Allan Otte is one of the most remarkable painters on the Danish art scene today. Since graduating from the Royal Danish Academy of Fine Arts in Copenhagen in 2007, he has captivated audiences and critics alike with his beautiful and startling portrayals of the Danish landscape. However, Otte is not interested in landscapes in their traditional and romantic incarnation, preferring instead to look behind the idyll and explore modern-day reality as it actually looks.

In his works, Allan Otte draws on and breaks away from the National Romantic landscape of Danish nineteenth-century art: the kind of landscape which Danish Golden Age painters such as C. W. Eckersberg (1783–1853) and his students began to venture out into and paint back in the 1830s,and which became popular adornments of bourgeois homes from the 1840s. However, those historic depictions are worlds apart from Allan Otte’s modern-day agricultural landscapes. When Allan Otte offers up his modern version of romantic landscape painting, things are not always idyllic. Quite the contrary. Dead pigs, wrecked cars and chilly robotic feeders are some of the characters that populate the images. Nature is not romantic here; this is nature geared towards production. And yet. In between the grey concrete outbuildings and the large farms, we still find elements of great beauty. Whether it is the blue skies, done with air-brush, the winding country roads or the fields, painstakingly painted with the artist’s signature brush strokes, it is still there: nature as we know it – as something we drive past in our cars, a backdrop to our lives and part of the narrative about our country. And a promise of something eternal that remains part of the picture, even in Allan Otte’s coolly detached observation.

Allan Otte rejects the picturesque and the beautified. Instead, he wants to open our eyes to nature as we truly interact with it, use it and exploit it. Those encounters take centre stage in his works, bringing us face to face with nature in its most brutal and brutally modern incarnation. The results are deeply disturbing, strikingly beautiful and horrifically ugly at the same time.

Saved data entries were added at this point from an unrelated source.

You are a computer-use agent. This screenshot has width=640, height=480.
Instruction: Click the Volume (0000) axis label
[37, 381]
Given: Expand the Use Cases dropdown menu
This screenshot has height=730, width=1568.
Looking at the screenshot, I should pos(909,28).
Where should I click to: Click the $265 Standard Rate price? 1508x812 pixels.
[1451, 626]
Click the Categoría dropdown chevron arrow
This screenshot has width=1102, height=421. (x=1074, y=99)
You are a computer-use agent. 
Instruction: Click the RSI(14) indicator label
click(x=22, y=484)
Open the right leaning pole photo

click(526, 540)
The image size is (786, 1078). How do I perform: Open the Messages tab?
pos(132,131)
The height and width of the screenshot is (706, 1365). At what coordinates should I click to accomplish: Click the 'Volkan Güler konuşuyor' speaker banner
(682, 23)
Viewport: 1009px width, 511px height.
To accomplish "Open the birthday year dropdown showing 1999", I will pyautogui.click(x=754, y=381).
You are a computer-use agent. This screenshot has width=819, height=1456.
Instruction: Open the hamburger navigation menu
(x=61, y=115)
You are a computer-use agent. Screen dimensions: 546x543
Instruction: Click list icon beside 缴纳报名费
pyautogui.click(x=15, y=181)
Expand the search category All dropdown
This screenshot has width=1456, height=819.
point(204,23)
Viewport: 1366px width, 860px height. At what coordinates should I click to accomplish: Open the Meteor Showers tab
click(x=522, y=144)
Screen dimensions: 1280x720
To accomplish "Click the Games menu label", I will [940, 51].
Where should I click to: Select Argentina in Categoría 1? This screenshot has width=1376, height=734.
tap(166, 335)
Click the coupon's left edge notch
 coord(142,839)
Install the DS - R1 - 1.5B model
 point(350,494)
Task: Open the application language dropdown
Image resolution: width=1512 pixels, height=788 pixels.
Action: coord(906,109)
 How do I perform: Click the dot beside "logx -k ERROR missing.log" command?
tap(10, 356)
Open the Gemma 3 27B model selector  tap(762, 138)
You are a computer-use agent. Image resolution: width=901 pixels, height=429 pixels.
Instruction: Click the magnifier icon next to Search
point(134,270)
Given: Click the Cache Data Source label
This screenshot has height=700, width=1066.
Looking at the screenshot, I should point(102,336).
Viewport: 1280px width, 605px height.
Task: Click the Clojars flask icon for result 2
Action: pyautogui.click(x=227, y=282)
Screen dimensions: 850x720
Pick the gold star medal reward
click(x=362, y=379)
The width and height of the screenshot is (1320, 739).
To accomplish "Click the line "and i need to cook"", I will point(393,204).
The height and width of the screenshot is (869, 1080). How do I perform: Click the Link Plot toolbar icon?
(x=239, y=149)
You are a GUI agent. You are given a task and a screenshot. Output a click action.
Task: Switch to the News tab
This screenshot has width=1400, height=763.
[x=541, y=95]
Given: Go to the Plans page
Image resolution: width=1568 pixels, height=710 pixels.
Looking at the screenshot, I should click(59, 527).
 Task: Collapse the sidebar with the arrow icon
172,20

With his choice of subject matter and, not least, technique, Allan Otte is one of the most radical innovators of painting in Denmark. His pictures have been featured in a wide range of exhibitions since his graduation from the Royal Academy of Fine Arts. Otte’s innovative way of creating paintings based on sampled collages of images found on the Internet or photographed by himself is deeply original and brings both media – photography and painting – into play in new ways, prompting them to interact with each other. At first glance, Allan Otte’s paintings seem realistic. But their construction and execution reveal their basis in sampled photographs. They only seem realistic at a distance. Up close, the illusion dissolves into a flickering abstraction reminiscent of an overly exposed photograph.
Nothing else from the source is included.